I assume that it has to do with the resources allocated to the experiment, but how can I be sure? Can I obtain details about the resource allocated to the R script block from somwehere hidden in the Azure-ML Studio machinery?

Thank you, Flo

Later Edit: As it often happens, I did finally find some information, which still doesn't solve my issue. According to https://msdn.microsoft.com/library/en-us/Dn905952.aspx#Technical%20Notes "User-specified R code is run by a 64-bit R interpreter that runs in Azure using an A8 virtual machine with 56 GB of RAM."

This is more than my local machine has, the R code is still much slower on the Azure-ML studio.

1
Can you post your code along with the AML experiment layout? - Hong Ooi
If you are using the free tier, everything runs on 1 core and you are stuck in a queue. If you are a paying customer you have full access to the A8 instance, but Azure ML runs R-code on a single core.
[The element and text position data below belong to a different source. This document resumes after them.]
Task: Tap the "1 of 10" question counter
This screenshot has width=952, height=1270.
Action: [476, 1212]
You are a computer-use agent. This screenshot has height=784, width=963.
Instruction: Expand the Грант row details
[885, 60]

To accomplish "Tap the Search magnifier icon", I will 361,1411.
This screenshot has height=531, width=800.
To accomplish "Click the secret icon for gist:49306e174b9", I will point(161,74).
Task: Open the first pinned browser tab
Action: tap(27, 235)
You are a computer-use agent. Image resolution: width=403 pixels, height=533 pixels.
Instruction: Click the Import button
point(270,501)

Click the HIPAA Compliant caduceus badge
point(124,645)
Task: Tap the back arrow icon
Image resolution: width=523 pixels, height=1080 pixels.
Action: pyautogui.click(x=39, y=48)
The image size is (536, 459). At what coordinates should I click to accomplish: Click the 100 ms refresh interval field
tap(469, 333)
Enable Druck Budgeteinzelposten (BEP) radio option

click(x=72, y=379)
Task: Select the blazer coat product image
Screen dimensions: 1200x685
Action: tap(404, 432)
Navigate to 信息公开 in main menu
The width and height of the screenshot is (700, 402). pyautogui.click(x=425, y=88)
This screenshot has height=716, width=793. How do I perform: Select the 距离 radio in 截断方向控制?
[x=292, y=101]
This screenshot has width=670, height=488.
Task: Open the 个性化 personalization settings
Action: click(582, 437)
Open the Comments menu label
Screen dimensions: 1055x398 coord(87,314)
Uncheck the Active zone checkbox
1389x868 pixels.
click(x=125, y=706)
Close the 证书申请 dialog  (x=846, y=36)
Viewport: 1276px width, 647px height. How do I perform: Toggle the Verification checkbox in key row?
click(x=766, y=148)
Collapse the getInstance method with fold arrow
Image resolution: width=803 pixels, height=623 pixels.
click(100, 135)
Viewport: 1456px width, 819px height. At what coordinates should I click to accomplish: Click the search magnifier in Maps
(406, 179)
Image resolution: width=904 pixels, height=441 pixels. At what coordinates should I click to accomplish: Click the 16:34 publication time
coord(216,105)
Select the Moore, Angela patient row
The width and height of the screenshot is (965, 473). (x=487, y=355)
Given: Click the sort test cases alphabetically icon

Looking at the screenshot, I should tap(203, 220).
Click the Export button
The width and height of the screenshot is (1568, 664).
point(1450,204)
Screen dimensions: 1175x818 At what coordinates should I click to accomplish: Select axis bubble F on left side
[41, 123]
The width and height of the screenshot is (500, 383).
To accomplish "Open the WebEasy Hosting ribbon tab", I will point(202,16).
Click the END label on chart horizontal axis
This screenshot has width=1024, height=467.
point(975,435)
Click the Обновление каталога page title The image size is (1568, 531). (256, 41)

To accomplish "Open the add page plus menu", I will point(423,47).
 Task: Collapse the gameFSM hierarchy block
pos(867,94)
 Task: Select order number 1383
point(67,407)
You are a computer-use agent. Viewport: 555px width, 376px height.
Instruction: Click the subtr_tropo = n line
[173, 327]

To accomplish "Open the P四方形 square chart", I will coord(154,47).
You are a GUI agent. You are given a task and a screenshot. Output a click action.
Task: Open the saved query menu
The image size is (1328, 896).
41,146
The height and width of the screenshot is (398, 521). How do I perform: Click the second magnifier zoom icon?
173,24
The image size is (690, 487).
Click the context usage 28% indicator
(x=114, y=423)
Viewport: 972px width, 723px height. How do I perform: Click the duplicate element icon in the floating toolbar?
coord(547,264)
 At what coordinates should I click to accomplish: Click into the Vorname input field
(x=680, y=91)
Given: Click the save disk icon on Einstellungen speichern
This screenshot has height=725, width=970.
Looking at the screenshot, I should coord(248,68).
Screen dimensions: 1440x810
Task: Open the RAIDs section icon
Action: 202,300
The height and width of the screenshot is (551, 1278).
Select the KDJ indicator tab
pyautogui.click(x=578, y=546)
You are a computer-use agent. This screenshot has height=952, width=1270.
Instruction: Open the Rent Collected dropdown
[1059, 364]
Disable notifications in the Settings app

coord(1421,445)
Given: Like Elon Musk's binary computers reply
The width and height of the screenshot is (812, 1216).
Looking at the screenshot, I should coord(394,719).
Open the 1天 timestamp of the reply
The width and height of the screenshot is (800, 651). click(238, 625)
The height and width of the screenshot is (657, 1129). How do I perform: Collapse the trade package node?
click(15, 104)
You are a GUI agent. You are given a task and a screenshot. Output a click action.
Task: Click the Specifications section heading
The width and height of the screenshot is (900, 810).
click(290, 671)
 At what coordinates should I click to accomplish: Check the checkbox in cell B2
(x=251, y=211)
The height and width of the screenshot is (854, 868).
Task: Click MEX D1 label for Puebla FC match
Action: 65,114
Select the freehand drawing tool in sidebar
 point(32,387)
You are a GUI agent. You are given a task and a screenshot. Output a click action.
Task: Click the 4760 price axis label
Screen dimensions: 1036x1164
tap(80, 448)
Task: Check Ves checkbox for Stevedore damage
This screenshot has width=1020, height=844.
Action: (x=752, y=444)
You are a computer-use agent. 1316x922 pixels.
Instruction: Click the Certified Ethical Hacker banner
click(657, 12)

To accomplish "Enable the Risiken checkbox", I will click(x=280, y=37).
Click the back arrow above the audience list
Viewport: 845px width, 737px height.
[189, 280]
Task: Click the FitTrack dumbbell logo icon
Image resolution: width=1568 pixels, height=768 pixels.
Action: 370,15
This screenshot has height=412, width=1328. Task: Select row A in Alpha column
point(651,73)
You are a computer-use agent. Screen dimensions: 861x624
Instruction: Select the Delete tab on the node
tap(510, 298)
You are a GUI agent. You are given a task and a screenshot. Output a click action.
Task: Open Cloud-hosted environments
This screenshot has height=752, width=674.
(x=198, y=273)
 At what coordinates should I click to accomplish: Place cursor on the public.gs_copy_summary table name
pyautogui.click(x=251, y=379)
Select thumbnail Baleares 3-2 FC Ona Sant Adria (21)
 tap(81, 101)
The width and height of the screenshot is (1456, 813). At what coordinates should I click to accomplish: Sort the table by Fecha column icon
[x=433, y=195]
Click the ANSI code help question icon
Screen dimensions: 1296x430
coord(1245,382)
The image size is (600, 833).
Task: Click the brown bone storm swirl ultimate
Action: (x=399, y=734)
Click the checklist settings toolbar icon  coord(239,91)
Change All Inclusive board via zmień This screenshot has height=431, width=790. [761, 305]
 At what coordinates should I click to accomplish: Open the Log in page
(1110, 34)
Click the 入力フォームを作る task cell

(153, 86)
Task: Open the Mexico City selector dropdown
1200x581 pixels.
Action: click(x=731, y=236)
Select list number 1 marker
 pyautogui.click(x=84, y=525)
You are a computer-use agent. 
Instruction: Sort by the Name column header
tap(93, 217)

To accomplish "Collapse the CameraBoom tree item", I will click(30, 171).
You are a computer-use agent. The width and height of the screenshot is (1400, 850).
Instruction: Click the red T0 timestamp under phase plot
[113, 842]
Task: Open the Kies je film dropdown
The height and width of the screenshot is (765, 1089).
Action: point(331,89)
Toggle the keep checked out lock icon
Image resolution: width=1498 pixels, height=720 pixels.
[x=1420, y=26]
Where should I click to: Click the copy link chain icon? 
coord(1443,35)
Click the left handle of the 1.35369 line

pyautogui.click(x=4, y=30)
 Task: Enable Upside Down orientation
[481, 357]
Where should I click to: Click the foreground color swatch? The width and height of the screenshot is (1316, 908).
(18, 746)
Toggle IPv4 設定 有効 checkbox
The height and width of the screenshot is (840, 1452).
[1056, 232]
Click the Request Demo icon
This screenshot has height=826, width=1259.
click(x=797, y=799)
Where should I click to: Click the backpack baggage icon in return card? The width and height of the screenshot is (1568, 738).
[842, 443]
And if the data center is very busy, you might not be garantueed the full use of the instance. - phiver
I can/should not post the experiment layout, the code is too large for posting (with several other files sourced in the main script). - Flo-Mel
@phiver I have full access to the A8 instance, but the code is consistently slower (ran once a day for several weeks) than on my machine. The only exlanation I have, according to your comment, is the one-core only on Azure-ML (locally I have 4-core machine wtih 12GB ram) and the probably very busy data center. - Flo-Mel
Publish your Azure ML experiment as a private experiment & share the link here. Then we can lookup for the code. - Haritha Thilakarathne

1 Answers

0
votes

Consider using rbenchmark or other benchmarking tools to get an idea of the runtime and complexity of your code. In general for loops tend to be slow.

It's very possible that the server has less resources available (ram, cpu) or that you have to wait in a que before you get served. Without any more code it's hard to comment further on this issue.